CLIVE BARKER’S BOOKS OF BLOOD. Volume I. Chapter 5

By nine the main bodies of Popolac and Podujevo were substantially assembled. In their allotted districts the limbs of both cities were ready and waiting to join their expectant torsos.

Vaslav Jelovsek capped his gloved hands over his eyes and surveyed the sky. The cloud-base had risen in the last hour, no doubt of it, and there were breaks in the clouds to the west; even, on occasion, a few glimpses of the sun. It wouldn’t be a perfect day for the contest perhaps, but certainly adequate.

Mick and Judd breakfasted late on hemendeks — roughly translated as ham and eggs — and several cups of good black coffee. It was brightening up, even in Novi Pazar, and their ambitions were set high. Kosovska Mitrovica by lunchtime, and maybe a visit to the hill-castle of Zvecan in the afternoon.

About nine-thirty they motored out of Novi Pazar and took the Srbovac road south to the Ibar valley. Not a good road, but the bumps and pot-holes couldn’t spoil the new day.

The road was empty, except for the occasional pedes­trian; and in place of the maize and corn fields they’d passed on the previous day the road was flanked by undulating hills, whose sides were thickly and darkly forested. Apart from a few birds, they saw no wildlife. Even their infrequent travelling companions petered out altogether after a few miles, and the occasional farmhouse they drove by appeared locked and shuttered up. Black pigs ran unattended in the yard, with no child to feed

them. Washing snapped and billowed on a sagging line, with no washerwoman in sight.

At first this solitary journey through the hills was refreshing in its lack of human contact, but as the morning drew on, an uneasiness grew on them.

‘Shouldn’t we have seen a signpost to Mitrovica, Mick?’

He peered at the map.

‘Maybe. . .‘

‘— we’ve taken the wrong road.’

‘If there’d been a sign, I’d have seen it. I think we should try and get off this road, bear south a bit more — meet the valley closer to Mitrovica than we’d planned.’

‘How do we get off this bloody road?’ ‘There’ve been a couple of turnings. . .‘ ‘Dirt-tracks.’

‘Well it’s either that or going on the way we are.’ Judd pursed his lips.

‘Cigarette?’ he asked.

‘Finished them miles back.’

In front of them, the hills formed an impenetrable line. There was no sign of life ahead; no frail wisp of chimney smoke, no sound of voice or vehicle.

‘All right,’ said Judd, ‘we take the next turning. Any­thing’s better than this.’

They drove on. The road was deteriorating rapidly, the pot-holes becoming craters, the hummocks feeling like bodies beneath the wheels.

Then:

‘There!’

A turning: a palpable turning. Not a major road, certainly. In fact barely the dirt-track Judd had described the other roads as being, but it was an escape from the endless perspective of the road they were trapped on.

‘This is becoming a bloody safari,’ said Judd as the VW be­gan to bump and grind its way along the doleful little track.

‘Where’s your sense of adventure?’

‘I forgot to pack it.’

They were beginning to climb now, as the track wound its way up into the hills. The forest closed over them, blotting out the sky, so a shifting patchwork of light and shadow scooted over the bonnet as they drove. There was birdsong suddenly, vacuous and optimistic, and a smell of new pine and undug earth.
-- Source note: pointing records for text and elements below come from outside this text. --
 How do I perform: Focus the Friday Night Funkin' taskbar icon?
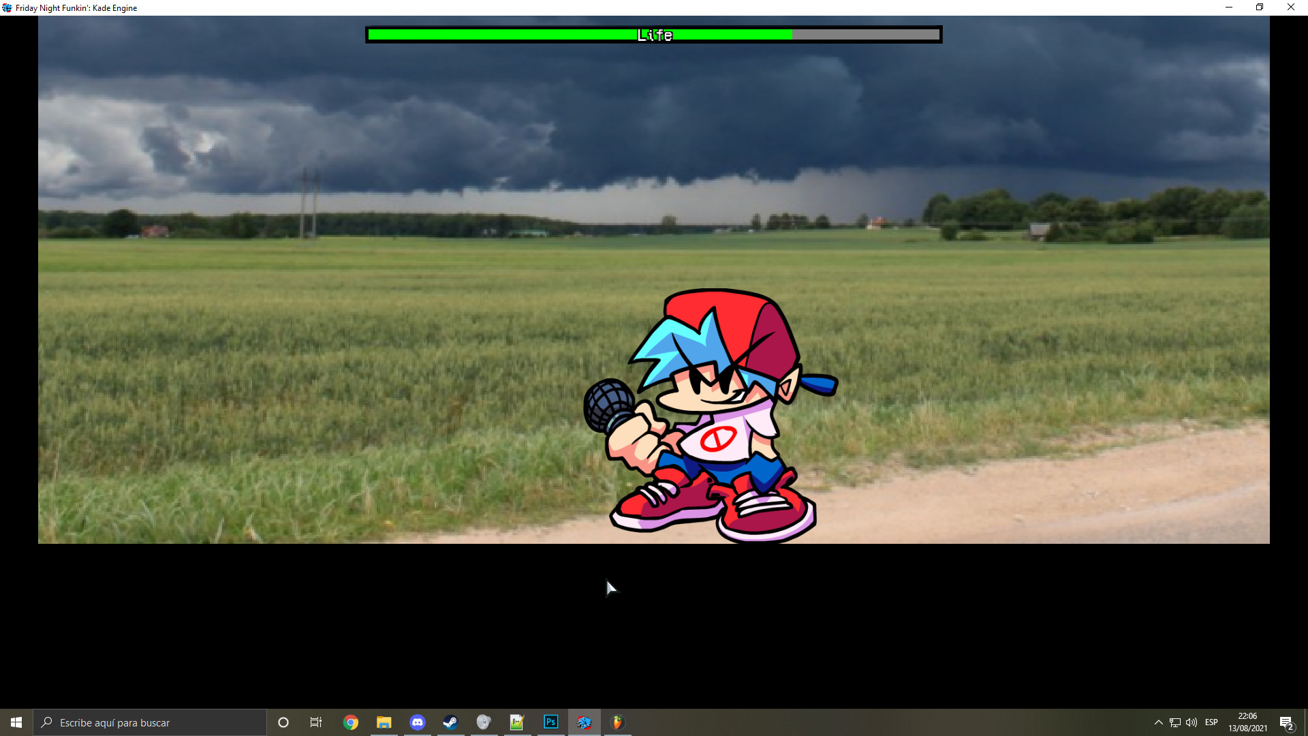coord(584,722)
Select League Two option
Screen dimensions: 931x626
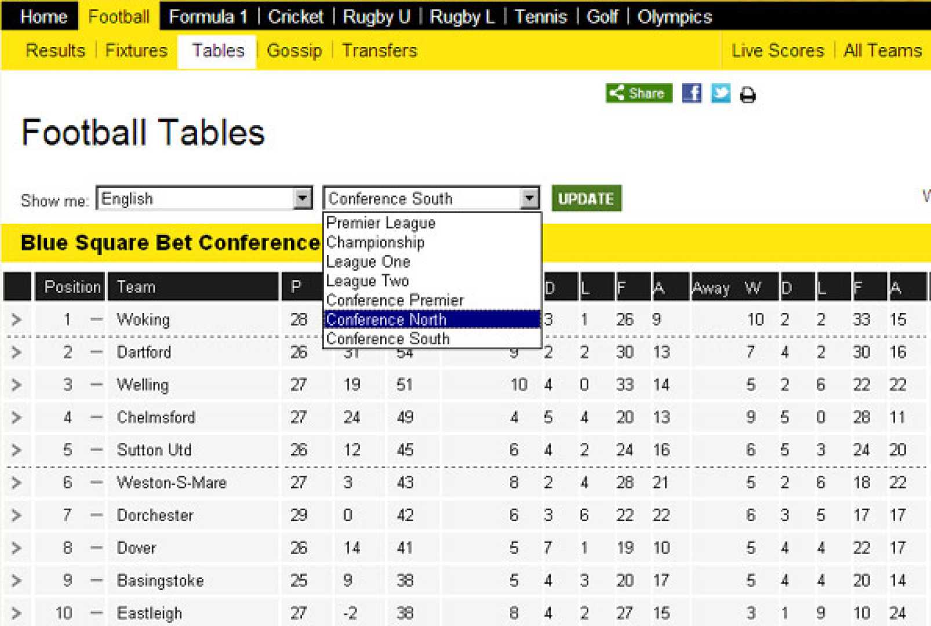click(368, 281)
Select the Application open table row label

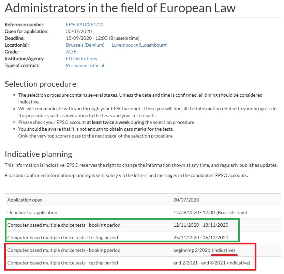coord(25,200)
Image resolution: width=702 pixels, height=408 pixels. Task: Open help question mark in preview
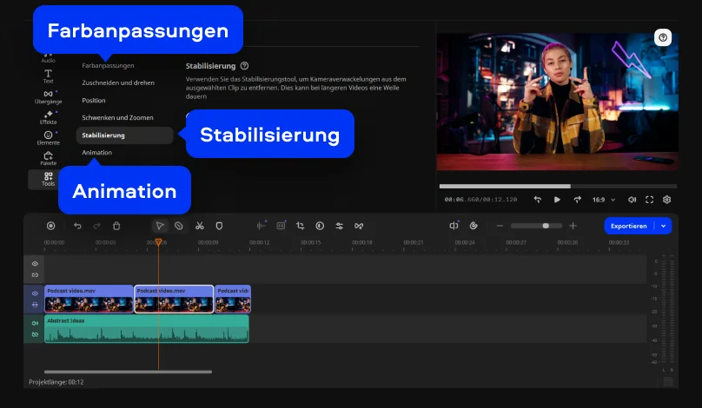[663, 37]
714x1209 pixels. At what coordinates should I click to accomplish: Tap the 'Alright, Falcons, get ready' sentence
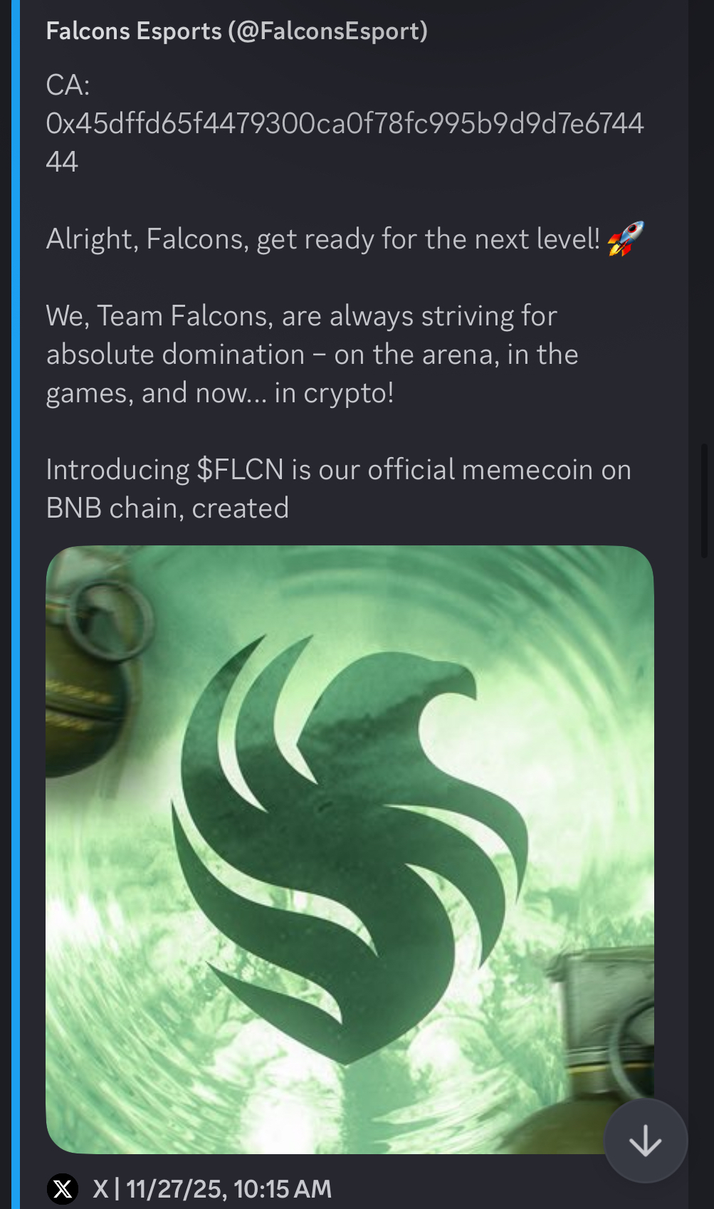coord(323,239)
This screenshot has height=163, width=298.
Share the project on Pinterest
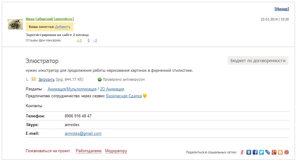287,152
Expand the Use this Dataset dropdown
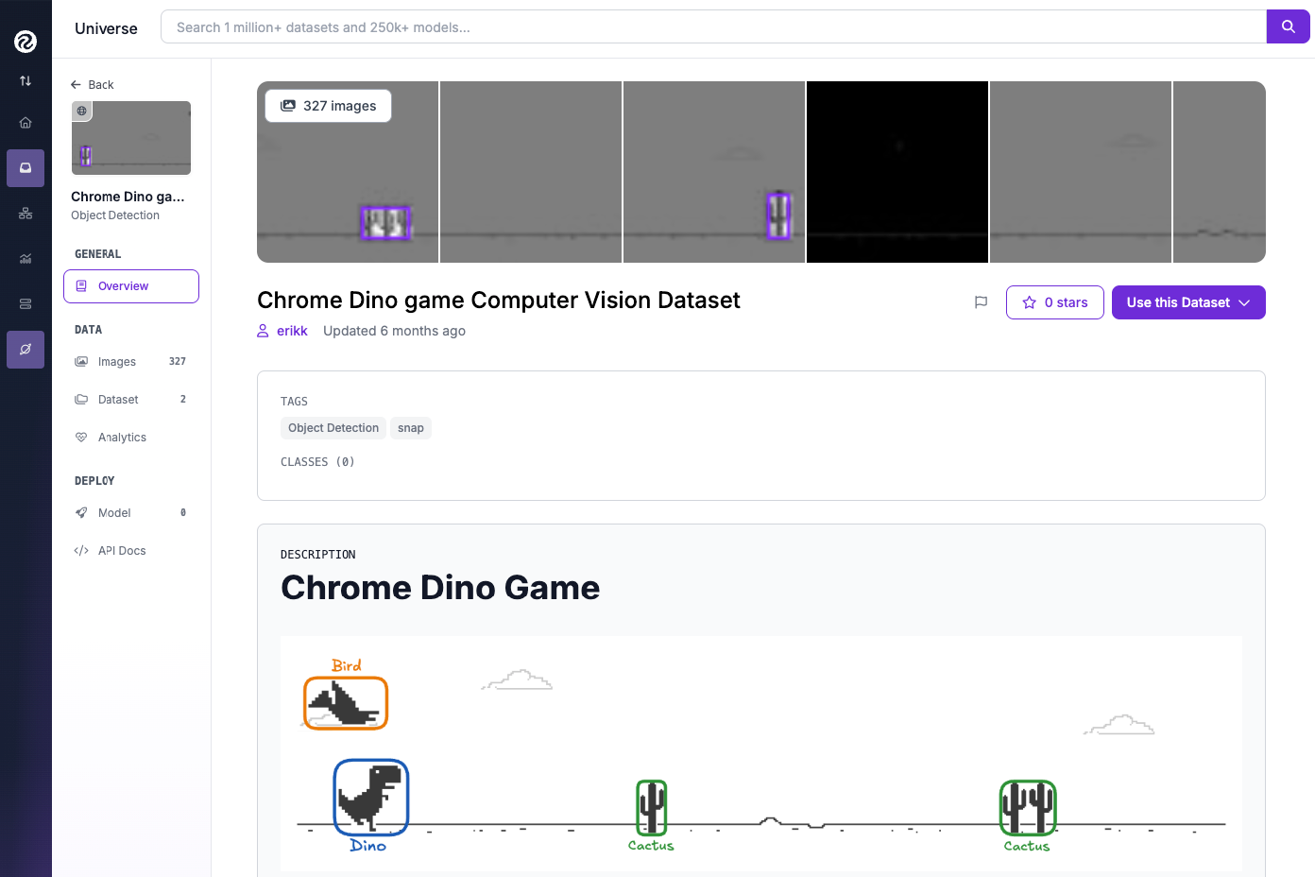The image size is (1315, 877). point(1187,302)
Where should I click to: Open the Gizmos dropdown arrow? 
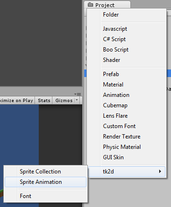click(77, 100)
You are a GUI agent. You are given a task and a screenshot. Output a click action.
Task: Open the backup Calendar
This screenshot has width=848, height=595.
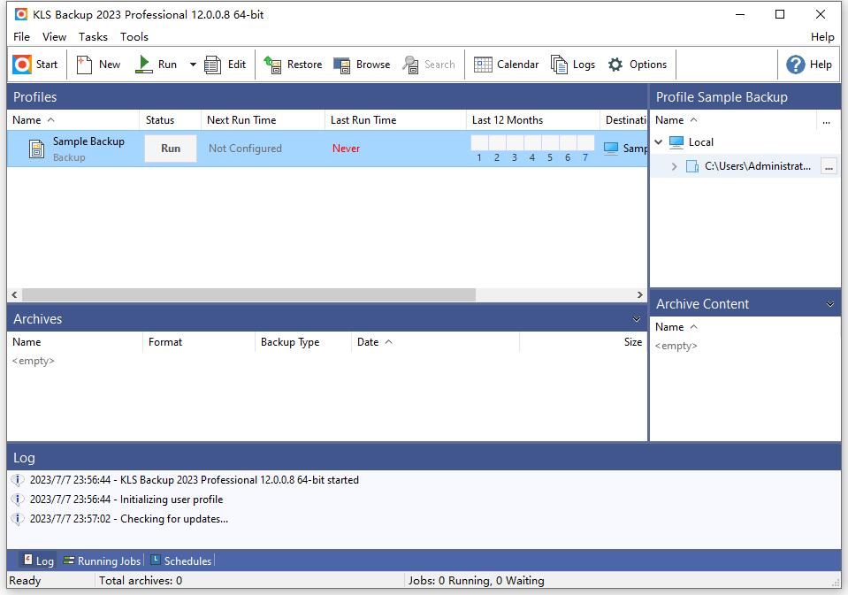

A fox crossed the track, up ahead, and watched a long moment as the car grumbled up towards it. Then, with the leisurely stride of a fearless prince, it sauntered away into the trees.

Wherever they were going, Mick thought, this was better than the road they’d left. Soon maybe they’d stop, and walk a while, to find a promontory from which they could see the valley, even Novi Pazar, nestled behind them.

The two men were still an hour’s drive from Popolac when the head of the contingent at last marched out of the Town Square and took up its position with the main body.

This last exit left the city completely deserted. Not even the sick or the old were neglected on this day; no-one was to be denied the spectacle and the triumph of the contest. Every single citizen, however young or infirm, the blind, the crippled, babes in arms, pregnant women — all made their way up from their proud city to the stamping ground. It was the law that they should attend: but it needed no enforcing. No citizen of either city would have missed the chance to see that sight — to experience the thrill of that contest.